(必須課題)
- a) 読解文によると、ソフィア・ラウクリはどこの出身か。
- b) 読解文の「アメリカ・メイン州出身でユタ」から「で知られることになりました。」までを、そのまま書き写してください。

(読解文)
ソフィア・ラウクリに神戸で聞く:クロスカントリースキーとトレイルランニングの頂点を目指して
Golden Trail World Series(GTWS)は2018年に設立されて以来、トレイルランニングにおける世界の頂点を決めるシリーズ戦としてその存在感を高めています。そのGTWSで2023年の女子チャンピオンとなったのがサロモンアスリートのソフィア・ラウクリです。
アメリカ・メイン州出身でユタ大学のクロスカントリースキーチームに所属、2022年の北京冬季五輪に米国代表選手として出場するなど、スキーヤーとして活躍する彼女がトレイルランニングに取り組むようになったのは2022年のこと。ランニングでも才能を発揮したソフィアはサロモンのトレイルランニングアスリートに加わります。大学を卒業した2023年にはサロモンのクロスカントリースキーチームにも加わり、両方の競技でサロモンと強力なタッグを組むことになりました。
2023年のGTWSではモンブラン・マラソン、シエール・ジナール、パイクスピーク・アセントという欧州、米国の歴史ある名レースで次々に勝利を上げます。ソフィア・ラウクリの名は、あっという間にトレイルランニングでもトップ選手として世界中で知られることになりました。
23歳でクロスカントリースキーとトレイルランニングの両方で世界的なアスリートして活動するソフィアは、2024年のGTWSの開幕戦となった「神戸トレイル」に参加するため来日しました。故障からの回復の状況を見極めた結果、神戸でレースには参加しなかったものの、来日中もジムでのトレーニングに励み、アスリート仲間のレースを見届けた彼女にお話を聞きました。

(提供データ)

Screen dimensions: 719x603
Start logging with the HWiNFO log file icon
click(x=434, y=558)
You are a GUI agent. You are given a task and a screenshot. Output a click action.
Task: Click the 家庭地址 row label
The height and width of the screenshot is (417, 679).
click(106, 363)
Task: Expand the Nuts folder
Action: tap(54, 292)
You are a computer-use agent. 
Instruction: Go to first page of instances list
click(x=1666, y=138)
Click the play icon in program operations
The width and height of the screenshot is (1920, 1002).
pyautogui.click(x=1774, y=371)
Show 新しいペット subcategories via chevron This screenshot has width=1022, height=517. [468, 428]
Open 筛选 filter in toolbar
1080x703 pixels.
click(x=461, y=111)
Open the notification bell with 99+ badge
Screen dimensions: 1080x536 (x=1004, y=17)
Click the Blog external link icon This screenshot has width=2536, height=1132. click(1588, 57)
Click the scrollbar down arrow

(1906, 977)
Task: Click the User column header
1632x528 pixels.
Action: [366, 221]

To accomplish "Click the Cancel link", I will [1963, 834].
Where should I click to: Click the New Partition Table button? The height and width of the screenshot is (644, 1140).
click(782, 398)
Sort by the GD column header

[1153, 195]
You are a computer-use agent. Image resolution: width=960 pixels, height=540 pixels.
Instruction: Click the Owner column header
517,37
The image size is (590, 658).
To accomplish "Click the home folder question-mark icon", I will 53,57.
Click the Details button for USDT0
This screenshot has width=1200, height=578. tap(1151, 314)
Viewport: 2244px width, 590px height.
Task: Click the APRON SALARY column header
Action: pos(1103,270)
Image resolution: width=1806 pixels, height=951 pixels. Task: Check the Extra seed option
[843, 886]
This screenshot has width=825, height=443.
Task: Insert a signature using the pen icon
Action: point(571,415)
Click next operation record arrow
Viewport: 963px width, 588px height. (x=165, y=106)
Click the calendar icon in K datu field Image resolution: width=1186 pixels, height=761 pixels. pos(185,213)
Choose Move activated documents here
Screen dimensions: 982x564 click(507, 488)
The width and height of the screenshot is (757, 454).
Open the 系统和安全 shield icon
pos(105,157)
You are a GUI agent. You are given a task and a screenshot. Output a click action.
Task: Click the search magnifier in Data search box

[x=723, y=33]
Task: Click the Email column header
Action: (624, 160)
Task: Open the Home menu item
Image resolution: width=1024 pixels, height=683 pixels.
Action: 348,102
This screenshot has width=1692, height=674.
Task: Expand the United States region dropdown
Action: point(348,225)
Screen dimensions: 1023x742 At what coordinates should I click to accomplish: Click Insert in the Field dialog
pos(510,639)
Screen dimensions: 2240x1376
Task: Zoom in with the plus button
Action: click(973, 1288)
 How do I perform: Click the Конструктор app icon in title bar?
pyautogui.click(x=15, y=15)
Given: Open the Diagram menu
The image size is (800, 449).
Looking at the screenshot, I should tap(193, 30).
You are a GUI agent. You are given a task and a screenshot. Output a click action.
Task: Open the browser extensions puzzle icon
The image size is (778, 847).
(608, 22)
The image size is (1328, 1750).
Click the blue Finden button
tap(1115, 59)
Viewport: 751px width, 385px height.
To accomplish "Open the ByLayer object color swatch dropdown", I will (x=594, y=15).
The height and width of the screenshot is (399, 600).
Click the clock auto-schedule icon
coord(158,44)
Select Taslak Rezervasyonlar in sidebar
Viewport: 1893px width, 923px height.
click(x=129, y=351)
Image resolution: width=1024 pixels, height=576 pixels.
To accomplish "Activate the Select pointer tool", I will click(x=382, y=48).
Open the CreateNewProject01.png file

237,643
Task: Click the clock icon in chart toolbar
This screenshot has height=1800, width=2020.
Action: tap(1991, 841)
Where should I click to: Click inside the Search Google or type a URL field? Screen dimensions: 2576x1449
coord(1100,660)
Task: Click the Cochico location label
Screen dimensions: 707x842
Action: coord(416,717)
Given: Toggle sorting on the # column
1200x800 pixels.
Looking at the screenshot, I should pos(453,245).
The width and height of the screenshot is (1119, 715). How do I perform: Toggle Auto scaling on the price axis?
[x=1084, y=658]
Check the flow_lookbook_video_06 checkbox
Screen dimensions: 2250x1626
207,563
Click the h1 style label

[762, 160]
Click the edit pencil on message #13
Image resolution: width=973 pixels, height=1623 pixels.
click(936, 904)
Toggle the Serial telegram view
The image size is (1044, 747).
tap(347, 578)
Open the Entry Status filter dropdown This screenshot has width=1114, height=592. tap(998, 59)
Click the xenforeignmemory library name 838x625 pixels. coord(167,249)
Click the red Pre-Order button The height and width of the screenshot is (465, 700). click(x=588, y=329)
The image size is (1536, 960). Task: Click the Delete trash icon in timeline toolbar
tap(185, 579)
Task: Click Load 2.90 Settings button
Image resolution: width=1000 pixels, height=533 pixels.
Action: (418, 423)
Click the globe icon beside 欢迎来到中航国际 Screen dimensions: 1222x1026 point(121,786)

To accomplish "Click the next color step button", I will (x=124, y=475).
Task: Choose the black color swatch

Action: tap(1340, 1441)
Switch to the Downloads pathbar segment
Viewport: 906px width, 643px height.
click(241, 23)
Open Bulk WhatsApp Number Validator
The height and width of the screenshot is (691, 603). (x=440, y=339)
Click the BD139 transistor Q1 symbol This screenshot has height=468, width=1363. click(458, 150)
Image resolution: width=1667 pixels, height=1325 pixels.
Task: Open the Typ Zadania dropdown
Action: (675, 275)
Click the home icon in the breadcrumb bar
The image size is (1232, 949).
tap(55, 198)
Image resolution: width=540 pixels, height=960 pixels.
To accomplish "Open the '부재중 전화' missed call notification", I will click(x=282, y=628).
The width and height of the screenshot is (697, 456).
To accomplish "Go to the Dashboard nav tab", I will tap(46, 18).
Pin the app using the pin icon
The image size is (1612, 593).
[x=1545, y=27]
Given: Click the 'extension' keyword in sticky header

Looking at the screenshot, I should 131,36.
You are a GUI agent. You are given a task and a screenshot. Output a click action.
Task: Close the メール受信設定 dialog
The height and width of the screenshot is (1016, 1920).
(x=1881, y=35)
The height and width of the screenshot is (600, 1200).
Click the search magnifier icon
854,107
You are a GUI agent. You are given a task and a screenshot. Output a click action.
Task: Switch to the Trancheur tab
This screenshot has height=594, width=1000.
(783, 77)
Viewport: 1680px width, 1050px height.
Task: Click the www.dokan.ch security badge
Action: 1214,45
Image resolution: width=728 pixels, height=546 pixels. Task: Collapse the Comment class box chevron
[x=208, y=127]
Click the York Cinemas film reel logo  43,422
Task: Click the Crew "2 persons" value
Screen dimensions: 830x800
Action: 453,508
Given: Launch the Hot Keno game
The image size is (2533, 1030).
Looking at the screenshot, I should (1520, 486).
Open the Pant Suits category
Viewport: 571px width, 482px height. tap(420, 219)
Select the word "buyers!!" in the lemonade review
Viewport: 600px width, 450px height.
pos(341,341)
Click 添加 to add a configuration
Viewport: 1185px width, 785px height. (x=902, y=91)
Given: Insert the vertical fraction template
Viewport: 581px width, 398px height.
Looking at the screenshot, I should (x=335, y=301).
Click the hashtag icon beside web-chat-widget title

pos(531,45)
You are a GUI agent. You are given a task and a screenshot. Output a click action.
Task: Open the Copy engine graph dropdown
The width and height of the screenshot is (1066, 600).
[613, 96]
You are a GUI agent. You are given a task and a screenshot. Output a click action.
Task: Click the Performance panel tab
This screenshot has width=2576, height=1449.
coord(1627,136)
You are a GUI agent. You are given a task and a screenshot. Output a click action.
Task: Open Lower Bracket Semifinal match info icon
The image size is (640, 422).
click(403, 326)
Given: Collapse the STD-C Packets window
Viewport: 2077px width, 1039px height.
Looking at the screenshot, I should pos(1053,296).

(解答済み問題)
- a) アメリカ・メイン州。

- b)
アメリカ・メイン州出身でユタ大学のクロスカントリースキーチームに所属、2022年の北京冬季五輪に米国代表選手として出場するなど、スキーヤーとして活躍する彼女がトレイルランニングに取り組むようになったのは2022年のこと。ランニングでも才能を発揮したソフィアはサロモンのトレイルランニングアスリートに加わります。大学を卒業した2023年にはサロモンのクロスカントリースキーチームにも加わり、両方の競技でサロモンと強力なタッグを組むことになりました。
2023年のGTWSではモンブラン・マラソン、シエール・ジナール、パイクスピーク・アセントという欧州、米国の歴史ある名レースで次々に勝利を上げます。ソフィア・ラウクリの名は、あっという間にトレイルランニングでもトップ選手として世界中で知られることになりました。